=== SOURCE DATA ===
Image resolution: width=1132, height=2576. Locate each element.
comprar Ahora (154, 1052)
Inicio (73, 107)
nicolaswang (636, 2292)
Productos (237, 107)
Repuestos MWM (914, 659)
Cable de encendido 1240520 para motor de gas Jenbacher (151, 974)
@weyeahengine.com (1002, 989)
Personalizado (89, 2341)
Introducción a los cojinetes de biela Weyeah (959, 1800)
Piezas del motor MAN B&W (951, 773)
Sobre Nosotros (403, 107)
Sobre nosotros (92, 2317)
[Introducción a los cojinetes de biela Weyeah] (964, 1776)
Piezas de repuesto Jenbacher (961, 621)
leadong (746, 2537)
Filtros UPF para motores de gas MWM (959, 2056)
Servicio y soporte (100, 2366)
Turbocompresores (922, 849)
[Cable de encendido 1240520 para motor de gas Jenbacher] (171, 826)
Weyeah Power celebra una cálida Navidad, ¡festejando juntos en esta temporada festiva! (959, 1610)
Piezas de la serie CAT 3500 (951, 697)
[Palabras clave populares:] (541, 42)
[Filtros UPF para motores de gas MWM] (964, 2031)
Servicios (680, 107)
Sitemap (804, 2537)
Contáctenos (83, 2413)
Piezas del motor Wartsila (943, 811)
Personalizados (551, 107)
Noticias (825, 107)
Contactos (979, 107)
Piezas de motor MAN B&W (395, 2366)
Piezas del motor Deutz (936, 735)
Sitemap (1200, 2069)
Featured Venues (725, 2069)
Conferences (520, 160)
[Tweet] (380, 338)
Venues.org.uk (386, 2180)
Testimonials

=== TO DO ===
Repeat each entry above exactly as it appears.

=== WRITTEN SOLUTION ===
Image resolution: width=1132, height=2576. Locate each element.
comprar Ahora (154, 1052)
Inicio (73, 107)
nicolaswang (636, 2292)
Productos (237, 107)
Repuestos MWM (914, 659)
Cable de encendido 1240520 para motor de gas Jenbacher (151, 974)
@weyeahengine.com (1002, 989)
Personalizado (89, 2341)
Introducción a los cojinetes de biela Weyeah (959, 1800)
Piezas del motor MAN B&W (951, 773)
Sobre Nosotros (403, 107)
Sobre nosotros (92, 2317)
[Introducción a los cojinetes de biela Weyeah] (964, 1776)
Piezas de repuesto Jenbacher (961, 621)
leadong (746, 2537)
Filtros UPF para motores de gas MWM (959, 2056)
Servicio y soporte (100, 2366)
Turbocompresores (922, 849)
[Cable de encendido 1240520 para motor de gas Jenbacher] (171, 826)
Weyeah Power celebra una cálida Navidad, ¡festejando juntos en esta temporada festiva! (959, 1610)
Piezas de la serie CAT 3500 (951, 697)
[Palabras clave populares:] (541, 42)
[Filtros UPF para motores de gas MWM] (964, 2031)
Servicios (680, 107)
Sitemap (804, 2537)
Contáctenos (83, 2413)
Piezas del motor Wartsila (943, 811)
Personalizados (551, 107)
Noticias (825, 107)
Contactos (979, 107)
Piezas de motor MAN B&W (395, 2366)
Piezas del motor Deutz (936, 735)
Sitemap (1200, 2069)
Featured Venues (725, 2069)
Conferences (520, 160)
[Tweet] (380, 338)
Venues.org.uk (386, 2180)
Testimonials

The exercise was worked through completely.